About this exercise - Could you copy word for word only the lines between the one containing "Screen dimensions: 511x700" and the end of the listing below, both included, and leave out the pictures?

********************

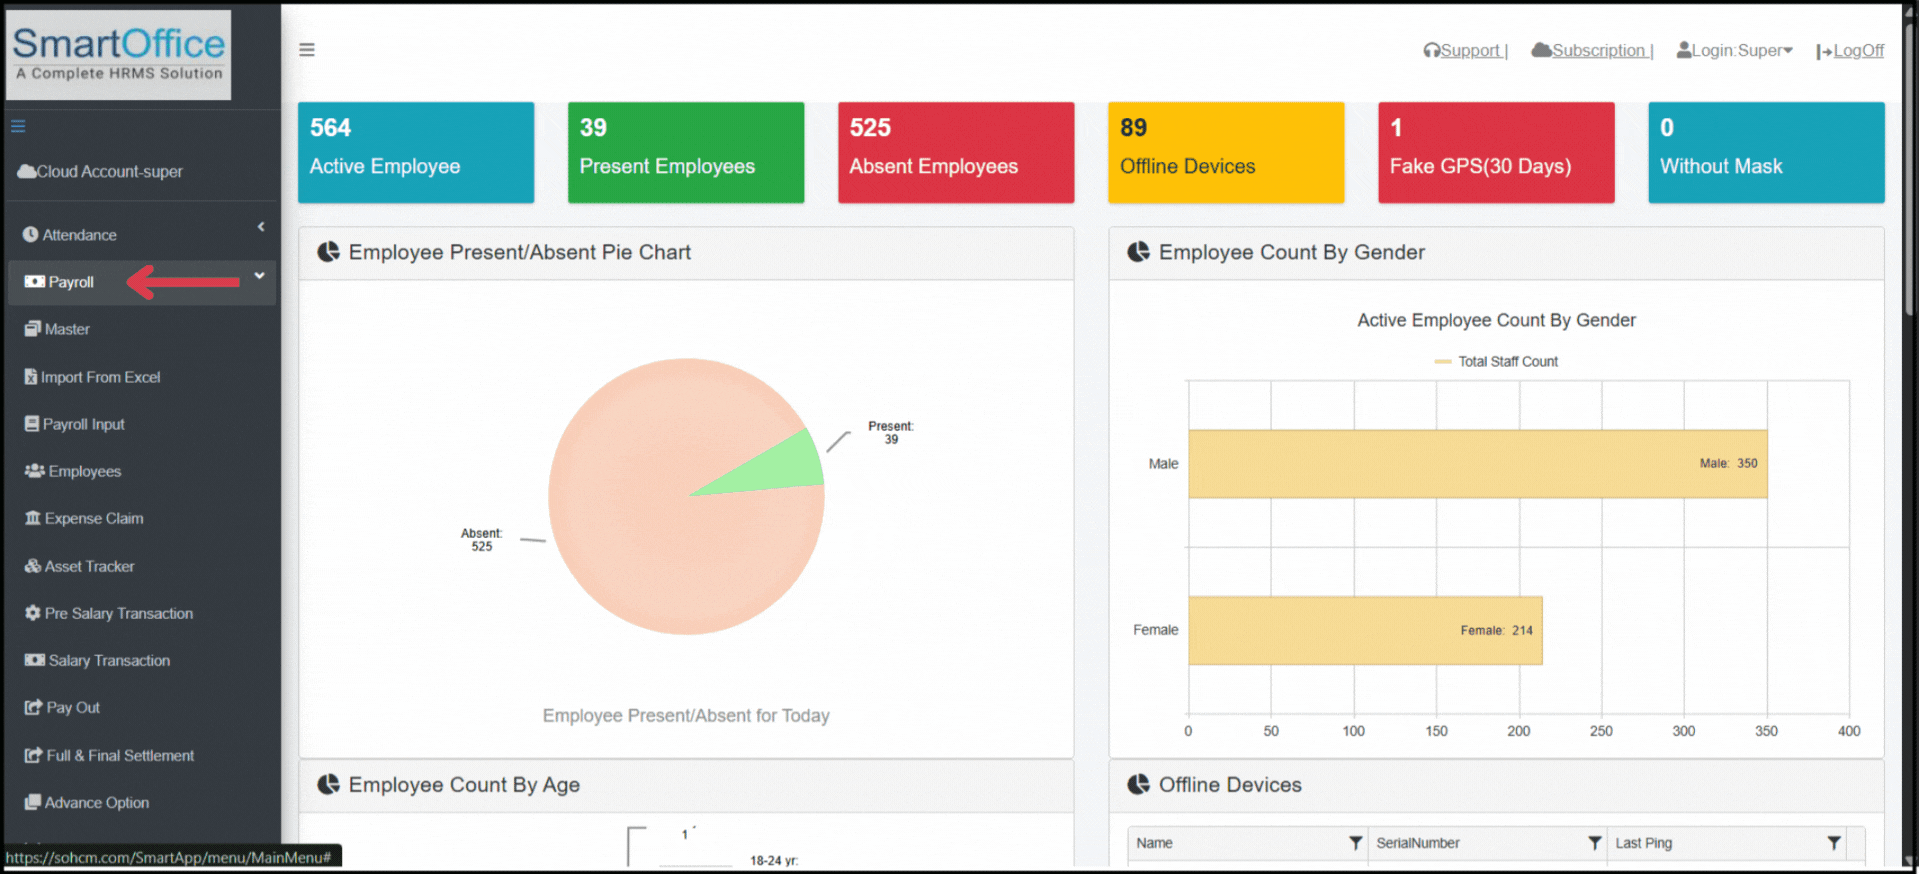
Task: Click the pie icon beside Offline Devices heading
Action: (x=1138, y=785)
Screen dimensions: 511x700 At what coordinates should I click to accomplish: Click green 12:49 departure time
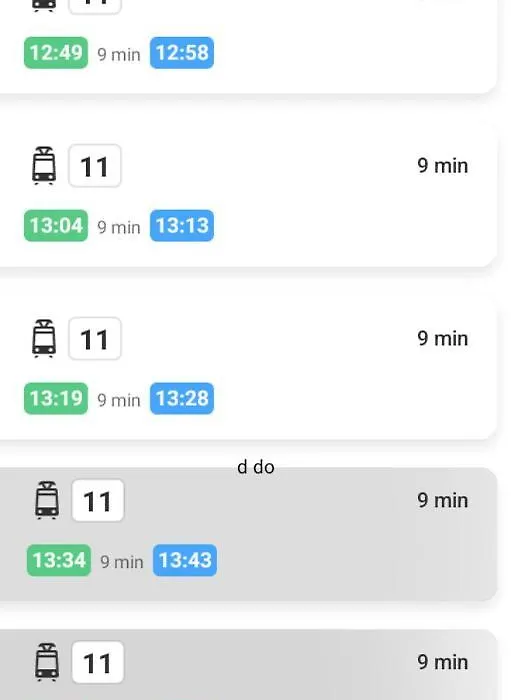click(x=56, y=53)
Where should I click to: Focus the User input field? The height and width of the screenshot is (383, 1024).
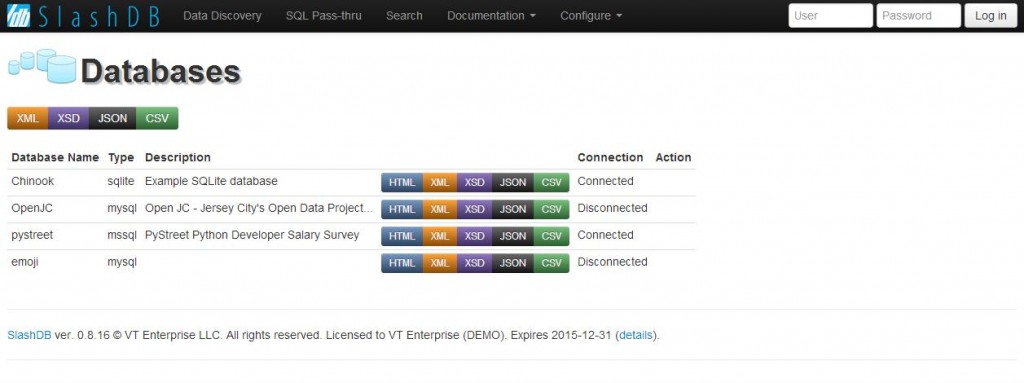click(830, 16)
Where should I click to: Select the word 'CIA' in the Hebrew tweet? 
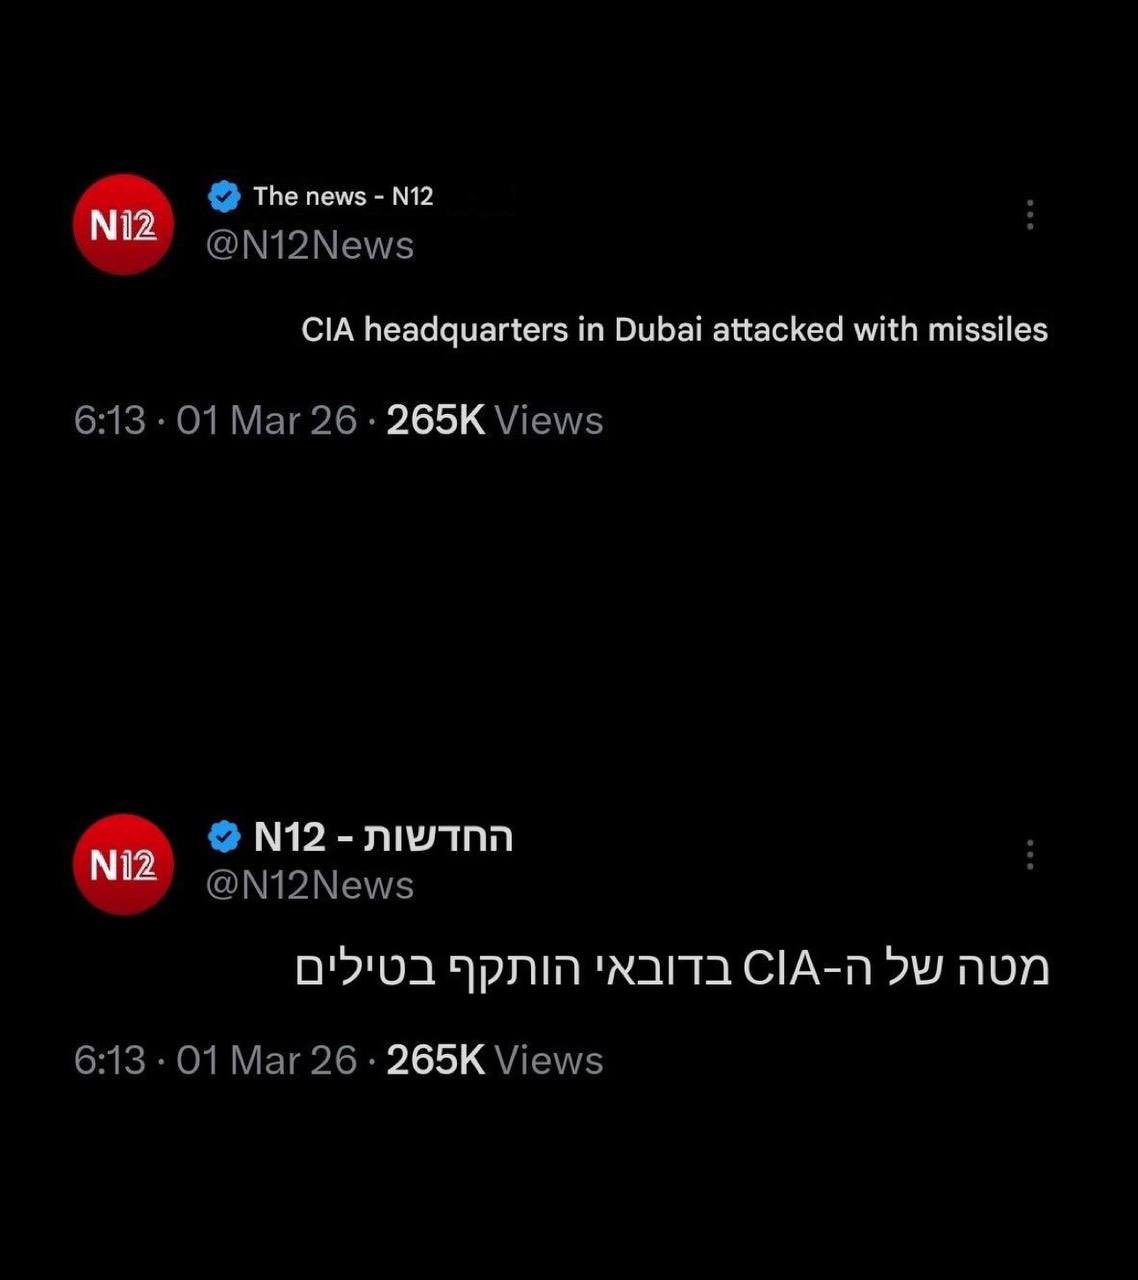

********************

Response to the exercise -
Screen dimensions: 511x700 At what coordinates should I click to accomplish: Click green 12:49 departure time
click(x=56, y=53)
Where should I click to: Focus the User input field? The height and width of the screenshot is (383, 1024).
click(830, 16)
Where should I click to: Select the word 'CIA' in the Hebrew tweet? 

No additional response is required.